Матрос рассердился и угарно матюкнулся. Старуха подобрала юбки и, крестясь и отплевываясь, отвалила. Мишка из лавки. От уха до уха улыбка заревом. Под полой банка конфет.
— Сидишь, говоришь? Не стремно?
— Ничуть.
— Пошли?
— Пошли — не ночевать тут.
— Клей…
Неподалеку на углу, подперев горбом забор, позевывает мордастый ПЕС. В усах. В картузе казенном. И пушка до коленки свисла. Подкатились к нему. Из озорства заплели вежливый разговор:
— Землячок, скажи, будь добер, в каком квартале проживает крейсер Орел? До зарезу надо. Ищем — ищем — с ног сбились…
Щурится пес на солнышко. Судорожным собачьим воем вздвоил позевку. Прикрыл пасть рукавом и оттолкнулся.
— Не слыхал — должно, не в нашем раёне…
Угостили дядю конфетами. Пощупали у него бляху на груди.
— Капусту разводишь, красавец? Да не здешний ли ты?
Польщенный таким вниманием красавец откачнулся от забора: чихнул, высморкался в клетчатый платок и окончательно проснулся. Усы начал подхорашивать.
— Мы дальни — Ирославски. А зовут меня ФОМОЙ. Фома Денисыч Лукоянов…
Ванька дружески хлопнул его по широкой лошадиной спине.
— И куфарка у тебя е?
— Есь небольшая… — виновато ухмыльнулся Фома, но сейчас же подтянул пушку и строго кашлянул. А матрос — бесом-бесом.

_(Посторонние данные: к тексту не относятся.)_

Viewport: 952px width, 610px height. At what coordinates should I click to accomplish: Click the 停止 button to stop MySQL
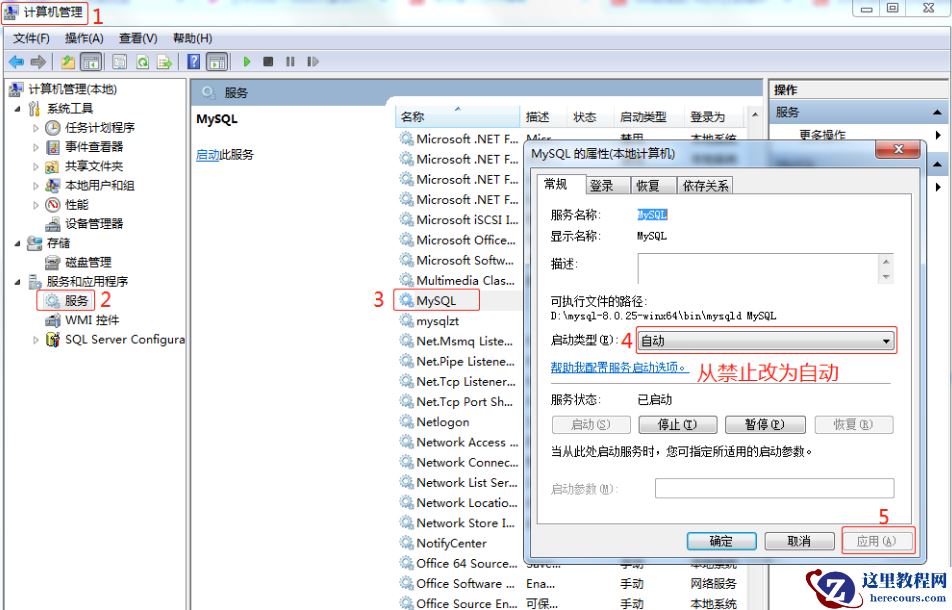point(678,424)
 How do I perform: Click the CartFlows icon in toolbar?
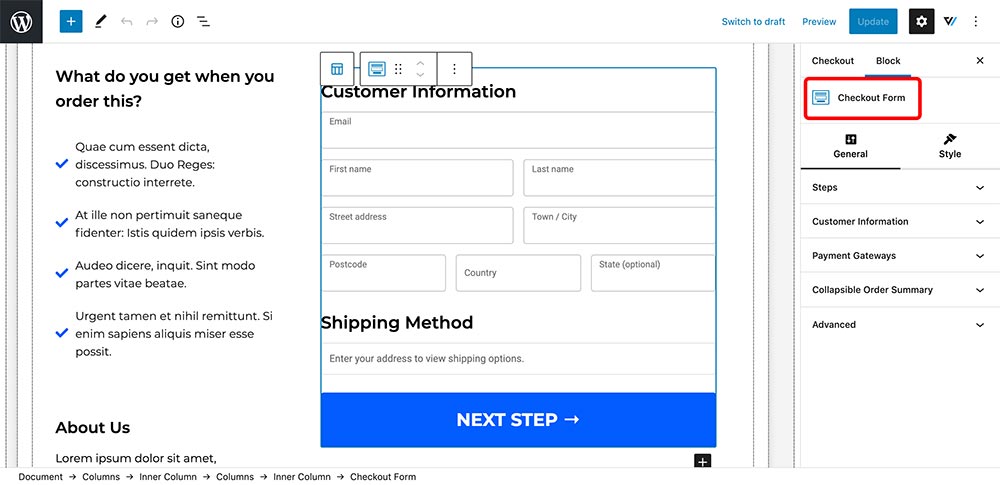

— Дурбило! Зачем же небольшая? Ты большую заведи: белую да мягкую — со здобом. На свадьбу гулять придем. Прощай.
— Прощевайте, братишки…
По берегу полный ход.
По дурочке слилось.
— Ха ха!
— Хо хо!..
Конфеты в карманы. Банку об тумбу.
С утра бушевал штормяга. К вечеру штормяга гас. С дымной дали, играя мускулами гребней, лениво катят запоздалые волны и усталыми крыльями бьются в мол. Молкнет гул. Зачарованный ветровыми просторами на горе дремлет город, в заплатках черепиц и садов похожий на бродягу Пройди-Свет. В Ваньке сердце стукнуло. В Мишке сердце стукнуло. В раз стукнули сердца.
Вот он… Родной.
Вира брашпиль.
Обрадовались, будто находке, кораблю свому:
Кованый
Стройный
Затянутый в оснастку.
Сила
Не корабь — игрушка: хоть в ухо вздень.
Топают по жидким деревянным мосткам. Топают, уговариваются.
— Бухай, да не рюхай.
— Не бойсь: море не сожгем…
Расспросы-допросы. Как да што? Партейные ли вы коммунисты?

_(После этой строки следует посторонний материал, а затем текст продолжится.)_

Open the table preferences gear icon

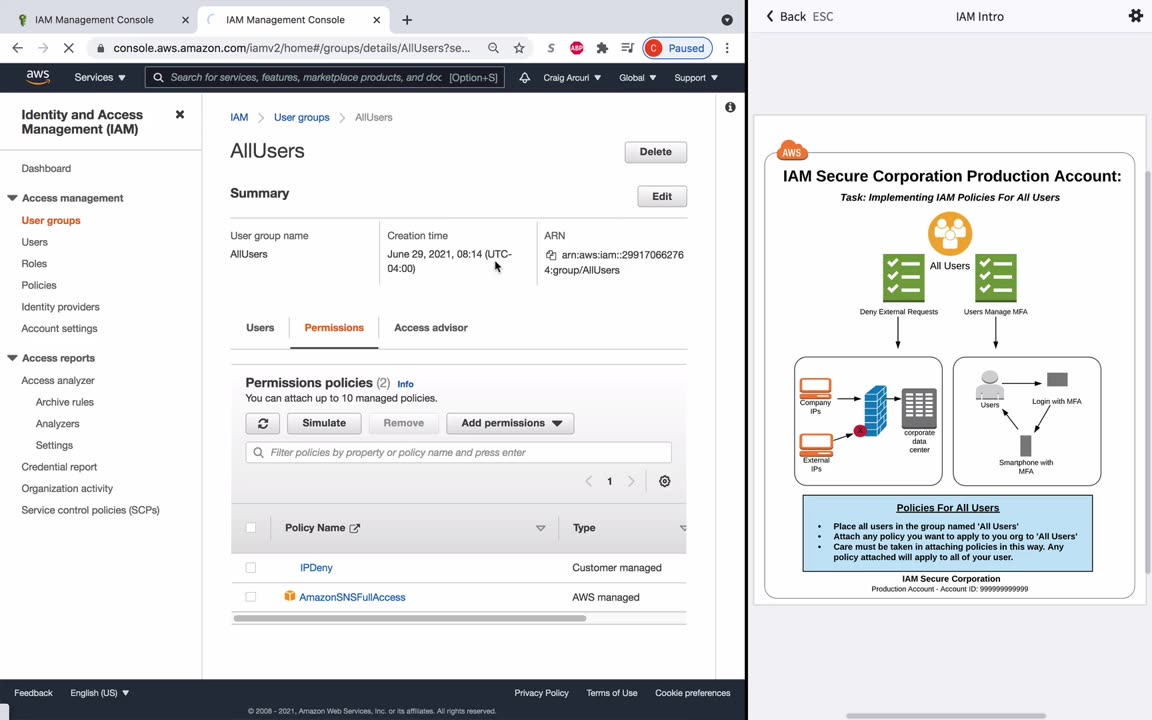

— Лей в одно: так и так, мол, оно хошь и не гармонисты, а все-таки парни с добром. Нефть и уголь и золотые горы завоевали, сочуствуем хозяйственной разрухе и так далее.

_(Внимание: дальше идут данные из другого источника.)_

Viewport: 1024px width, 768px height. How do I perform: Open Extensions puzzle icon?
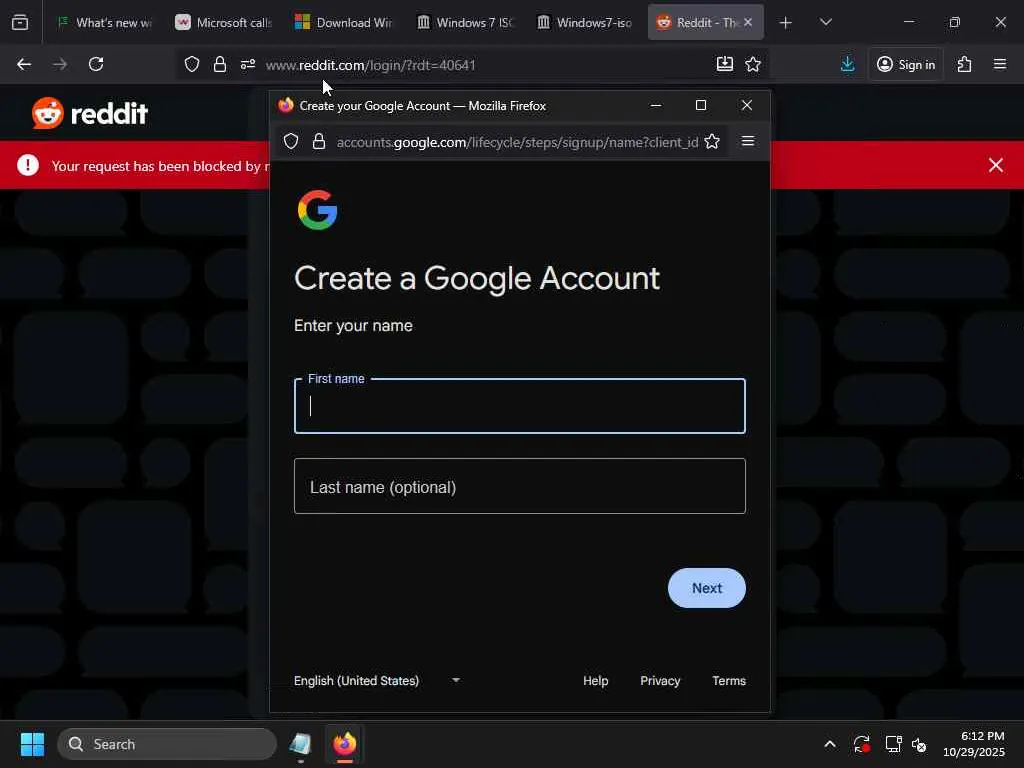tap(965, 64)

— Не подморозим — сверетеним. Бултыхнем.
— Служим за робу.
— Для них не жалко последне из штанов вытряхнуть.
Замусоренная бухта круто дышит перегаром угля, ржавым железом и сливками нефти. Оплывает синью вечер. Кровью затекает закатное око. Качелится море в бардовых, темно-малиновых парусах. У трапа ВОЛЧОК.
Шапка матросская.
Под шапкой хрящ.
Ряжка безусая.
Лощ
Прыщ.
Стручок зеленый.
— Вам куда, товарищи?
— Как куда? — упер Мишка руки в боки, — имеешь ли данные нас допрашивать?..
— То-эсть я хотел…
— Козонок.
— Залупа.
И Ванька шутя попытался вырвать у парня винтовку. Тот зашипел, как гусь перед собаками. Вскинул на изготовку и чуть испуганно:
— Чео надо.
Братки в рев:
— Ах, ты, лярва.
— Мосол. Моряк, смолено брюхо.
— Давно ли из лаптей-то вывалился.
— На! Бей!
— Коли!..
И давай-давай гамить. От их ругани гляди-гляди мачты повалятся, трубы полопаются. Завопил волчок:
— Ваааахтеный!.. Товарищ ваааа!
Лихо:
— Есть!
Подлетел ВАХНАЧ. Такой же сморчок. Из-под шапки чуть знать. Клёш ему хоть под горлом застегивай. На шее свистулька, цепочка медная. Кортик по пяткам бьет.